Primeira parte da entrevista: O que é o cuidado e como defini-lo?

Equipe do projeto: Como você define cuidado e quais são, na sua opinião, os autores mais lidos Brasil, ligados a esse tema?

Entrevistada: Buscar uma definição para o cuidado não é uma tarefa simples, vou voltar a essa questão posteriormente. Quanto aos autores mais trabalhados no nosso país, acredito que temos dois núcleos que partem de duas bases diferentes: o núcleo que trabalha a partir de questões feministas e aquele que tem feito uso dos textos de Leonardo Boff. Este segundo grupo tematiza o cuidado no contexto da saúde e atrelado a questões ecológicas.Boff (1999; 2005) é um autor bastante lido em meio a grupos populares, muitas vezes atrelados a grupos religiosos também, visto a importância que ele teve junto às CEBs1no Brasil. No meio acadêmico também temos quem trabalhe com os seus textos que, por sua vez, encontram em Martin Heidegger e no mito - ou fábula - da cura seu ponto de apoio e reflexão.

Eu trabalho junto ao primeiro núcleo, o dos estudos feministas. Nele há diversos grupos que focam em variadas direções, incluindo feministas que discutem o tema da Reprodução Social, seguindo um caminho pautado nas questões econômicas e sociais - pontuadas por feministas marxistas e socialistas - até feministas que iniciaram sua caminhada a partir de questões morais e éticas oriundas da Ética do Cuidado (iniciando na Psicologia moral, passando pela Filosofia, Pedagogia e Bioética, dentre outros campos) até desembocar, nas últimas décadas, nas teorias políticas. E foi esse o meu caminho de pesquisa, inclusive. Os dois núcleos de trabalho, feminista e boffniano, por terem se formado de maneiras distintas, não costumam se encontrar. Ainda assim, acredito que possuem pontos de contato a serem explorados.

Há, ainda, uma segunda diferença entre os grupos que trabalham com a temática do cuidado: há quem parte em busca de apoio em textos mais acadêmicos vindo de uma experiência de trabalho de campo ou comunitário (na saúde, na pedagogia, em grupos de mulheres) e quem faça o caminho inverso: está no meio acadêmico, lidando com o tema, e parte em busca de material empírico na realidade social. Aqui também acabo me situando.

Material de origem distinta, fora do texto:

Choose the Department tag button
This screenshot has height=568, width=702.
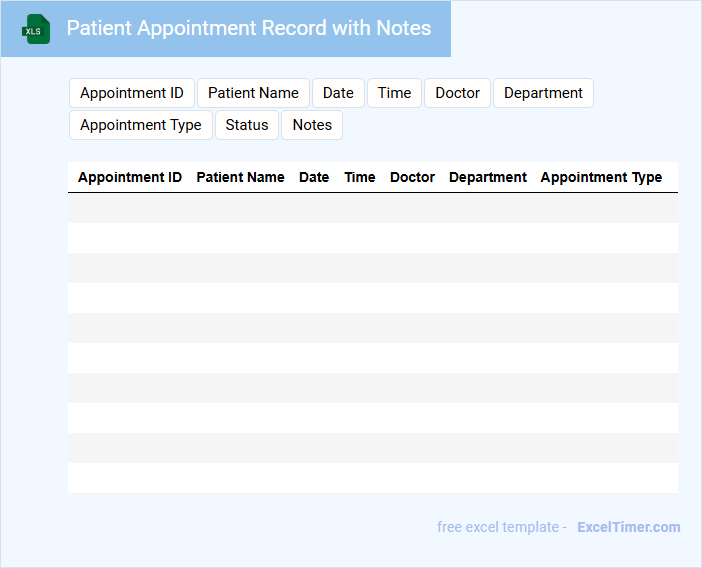click(543, 93)
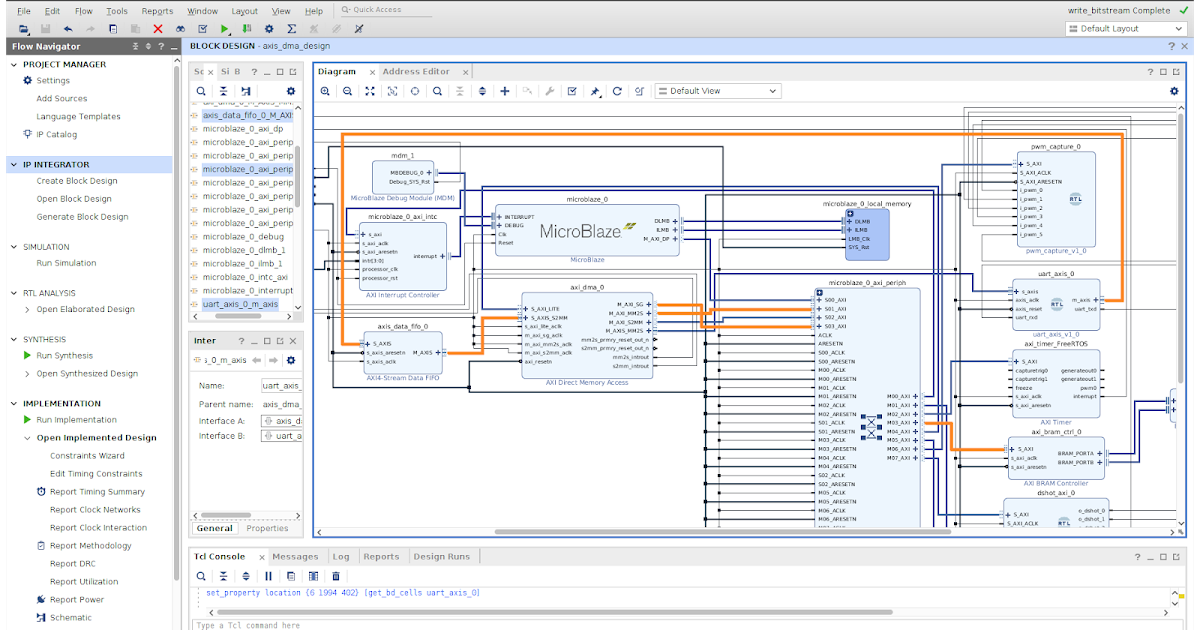Image resolution: width=1200 pixels, height=630 pixels.
Task: Click the Run Connection Automation wrench icon
Action: [x=549, y=90]
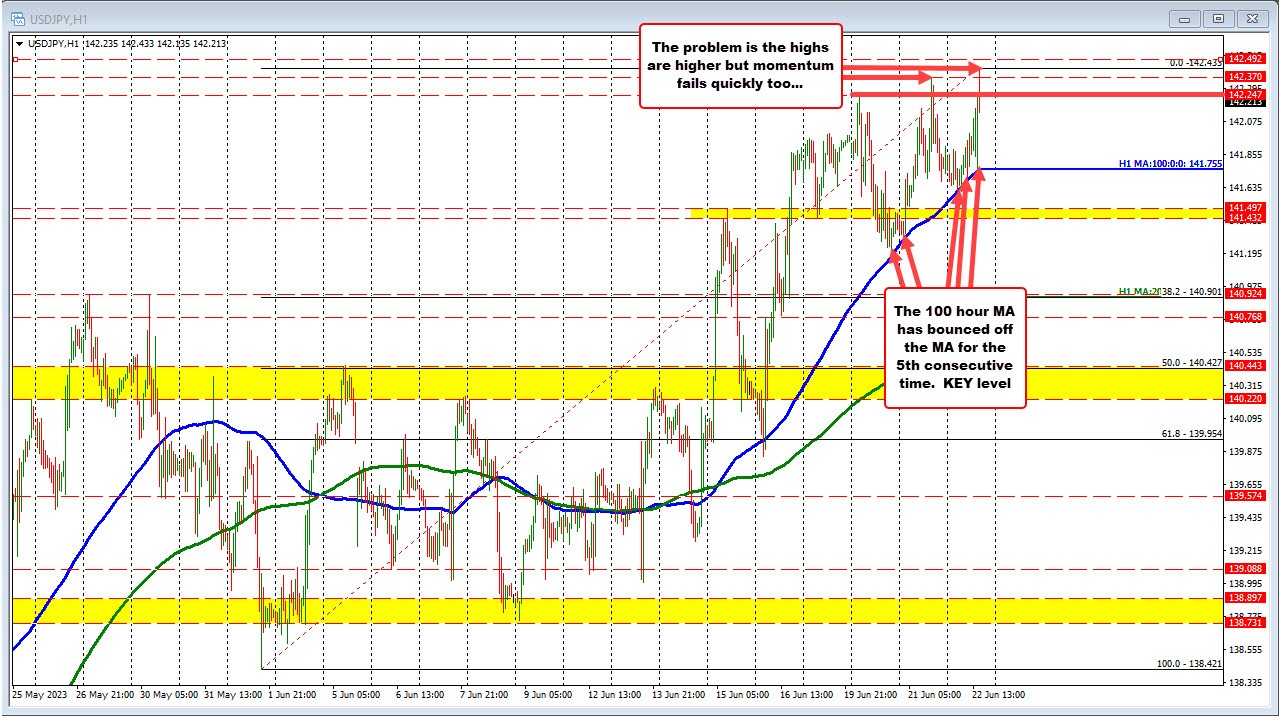This screenshot has width=1279, height=716.
Task: Select the 100.0 - 138.421 Fibonacci label
Action: [1188, 663]
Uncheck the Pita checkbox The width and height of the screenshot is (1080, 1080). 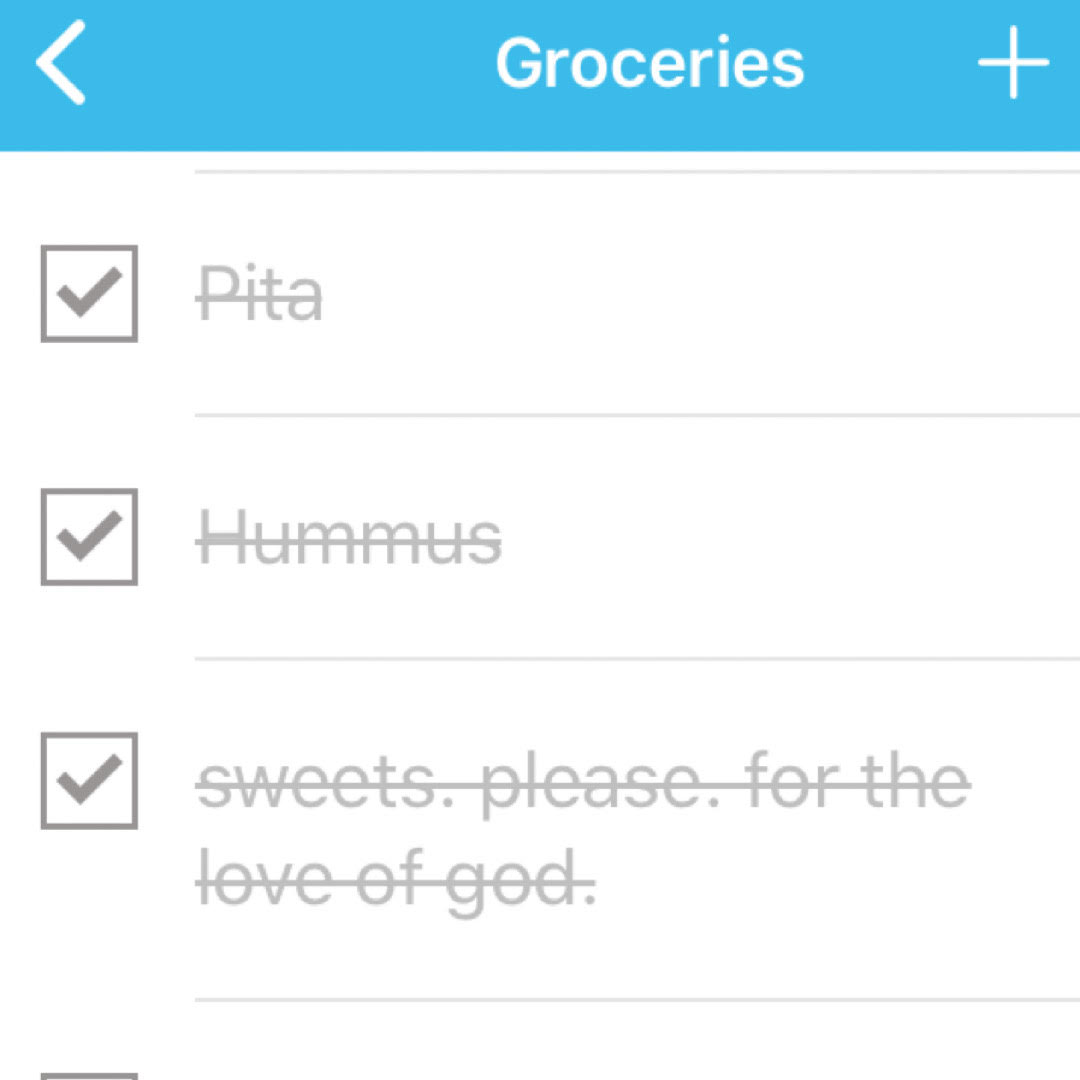point(89,294)
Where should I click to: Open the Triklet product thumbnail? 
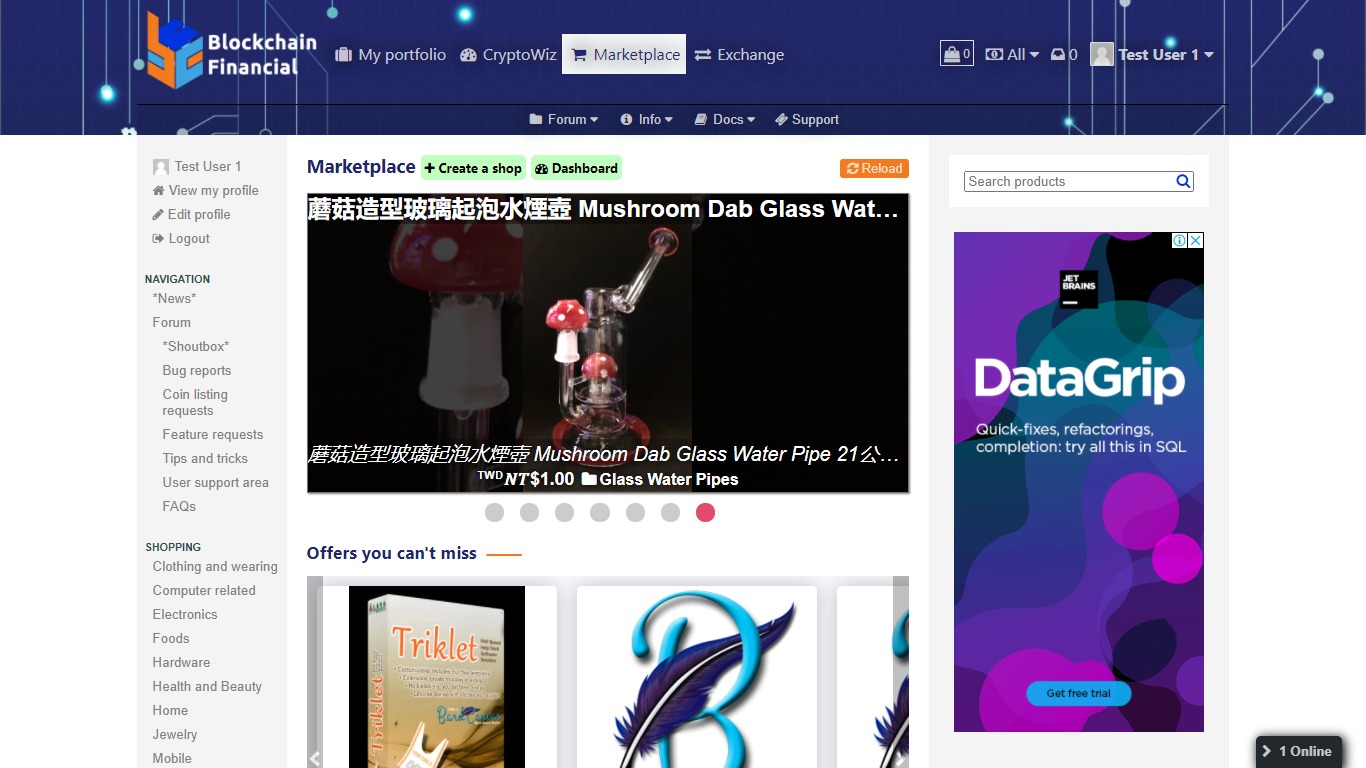437,676
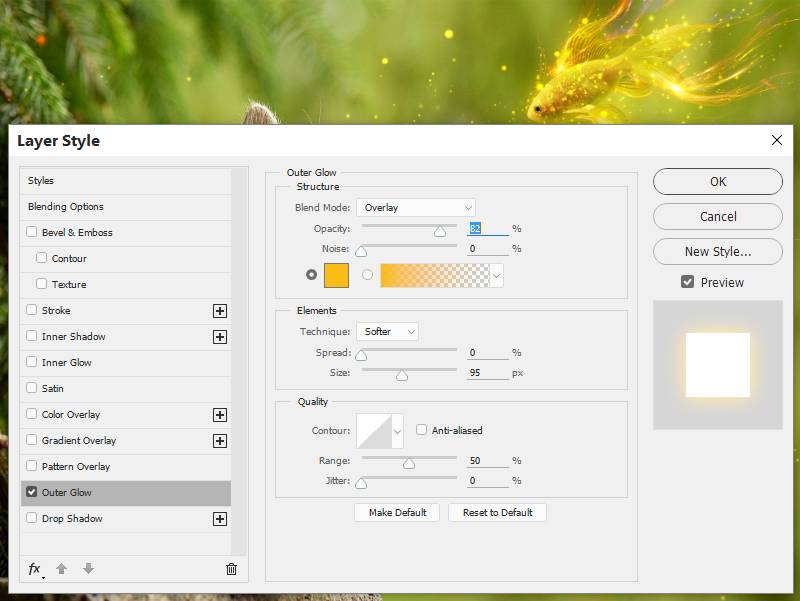Select the gradient glow radio button
800x601 pixels.
tap(367, 275)
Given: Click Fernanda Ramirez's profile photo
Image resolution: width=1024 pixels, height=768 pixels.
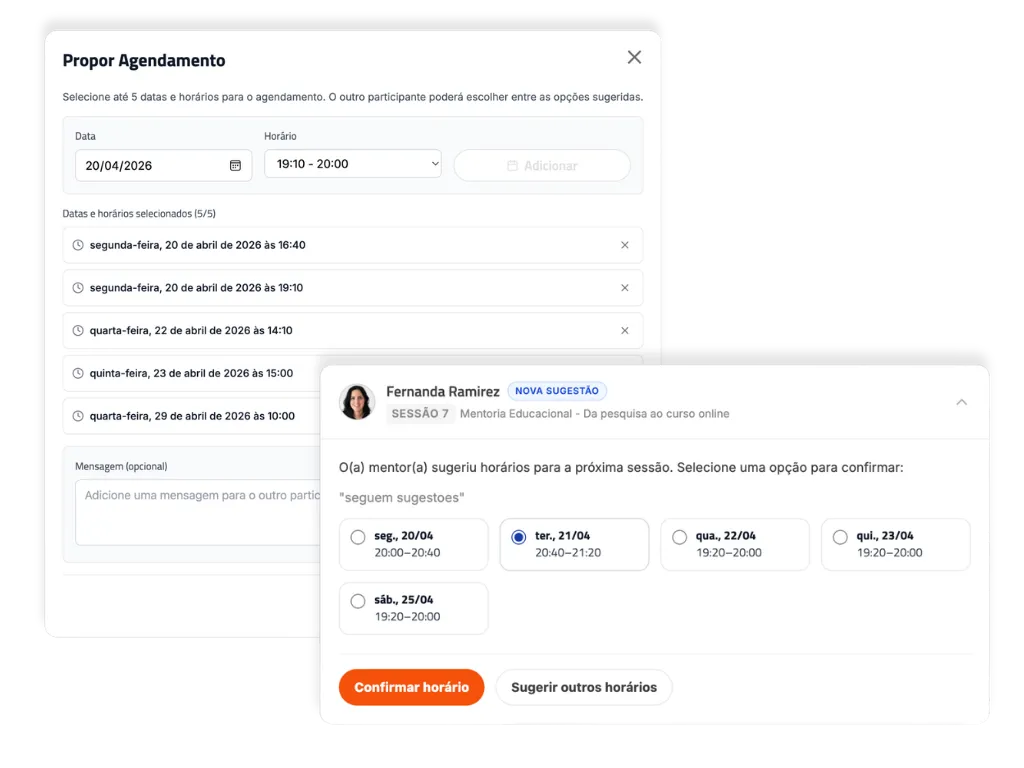Looking at the screenshot, I should [x=357, y=401].
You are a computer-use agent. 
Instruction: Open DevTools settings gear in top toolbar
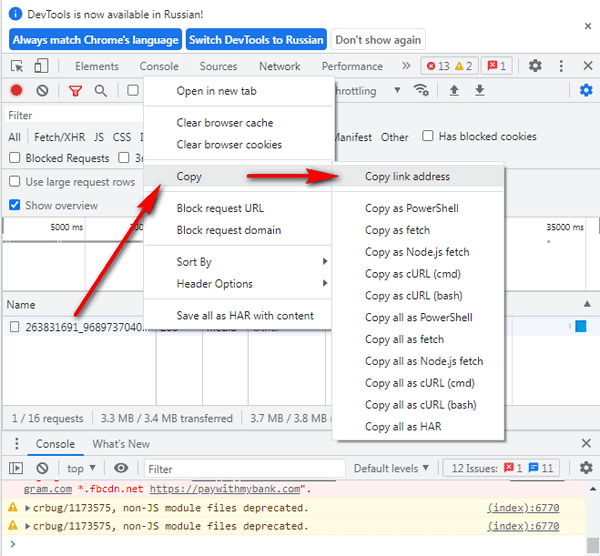[535, 66]
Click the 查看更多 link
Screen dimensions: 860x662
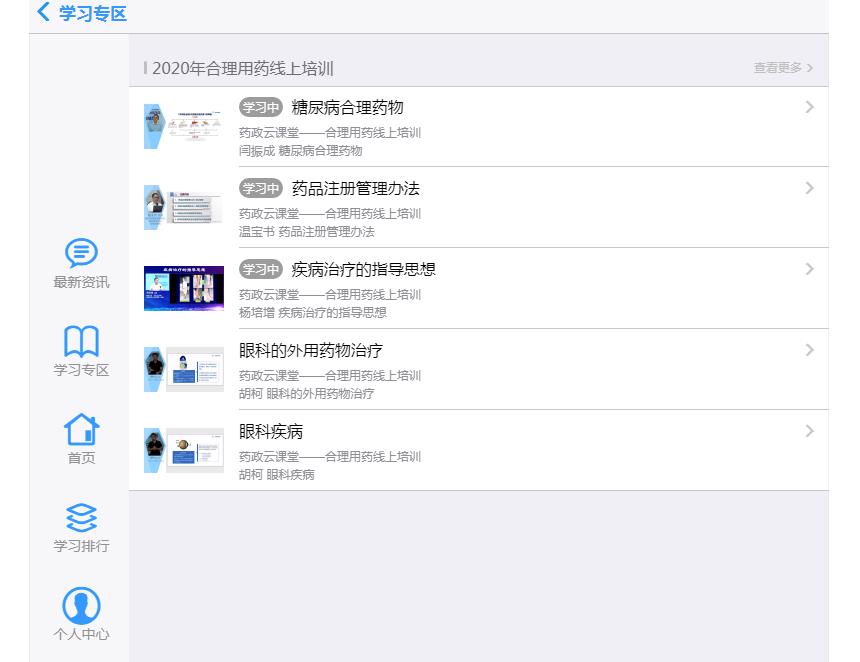(x=783, y=68)
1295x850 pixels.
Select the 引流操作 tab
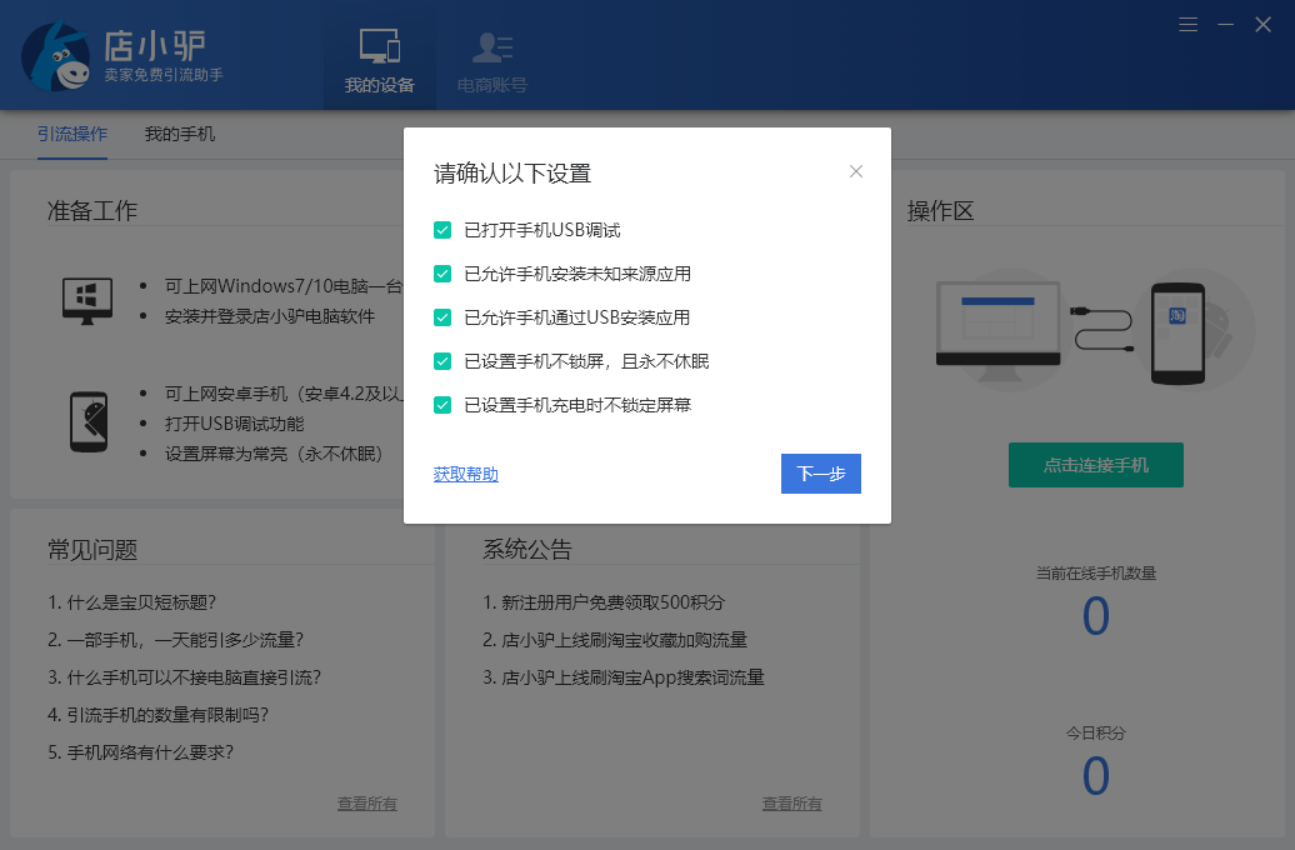tap(73, 134)
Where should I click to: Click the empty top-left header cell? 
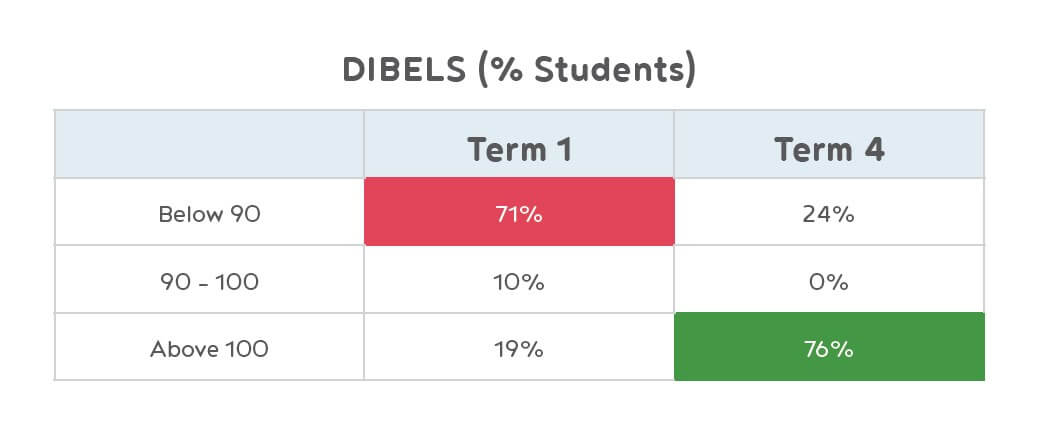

A proposta investigativa de vocês, de verificar como certos grupos de pessoas compreendem o cuidado, é bastante valiosa para esse segundo grupo, no qual também me incluo. Isso me faz pensar na filósofa e etnógrafa AnnemarieMol (2008), que se dedica a estudos de caso.2

Minha pesquisa é mais teórica. Segui a trajetória das pesquisadoras que se perguntaram, por exemplo, o que as pessoas mobilizam em si mesmas quando passam a raciocinar segundo uma lógica de cuidado. O que chamo de “primeira geração das teóricas do cuidado” 3 foi a geração que fez um enfrentamento dentro do campo da Psicologia e da Filosofia para defender um assunto considerado menor, desvalorizado, como o das práticas e atitudes de cuidado. Por causa da desvalorização desse tema, a gente nem chegava a focar no cuidado para poder defini-lo de maneira mais acurada. Ninguém investigava. Era algo “de mulher”, próprio do universo feminino e uma atividade oriunda de sentimentos como o amor. 4

Eu costumo trabalhar com epistemologia da ignorância, uma área da Filosofia que afirma ser importante pensar para além daquilo que foi definido como central para o conhecimento. É preciso pensar também naquilo que ficou de fora e perguntar os motivos que levam à não produção de certos conhecimentos ou ao abandono de certos temas. As primeiras pesquisadoras do cuidado seguiram nessa linha e se dedicaram a entender algo que ninguém tinha decidido estudar: as atitudes e práticas de cuidado. E elas fizeram descobertas muito interessantes.

Aqui surge uma justificativa para a importância da pesquisa acadêmica/teórica sobre o cuidado, efetuada pelas Ciências Humanas. Ela se interessa por aquilo que ainda não é tão evidente como sendo vital para as sociedades. Ela questiona as próprias perguntas que são feitas, assim como as respostas que são dadas. Essas perguntas e essas respostas podem ser diferentes daquelas que vamos encontrar entre as pessoas dispersas pelas comunidades. Por exemplo, as primeiras pesquisadoras da Ética do Cuidado fizeram muitos avanços ao procurarem compreender a forma de operar desse tipo de ética ou comportamento.5

Eu achei genial a questão levantada pela primeira geração de pesquisadoras do cuidado e pela cientista social JoanTronto (1993)6: o que uma pessoa que cuida mobiliza em si mesma durante um processo de cuidado? O que entra em funcionamento na sua mente? No que tudo ela precisa pensar antes de agir?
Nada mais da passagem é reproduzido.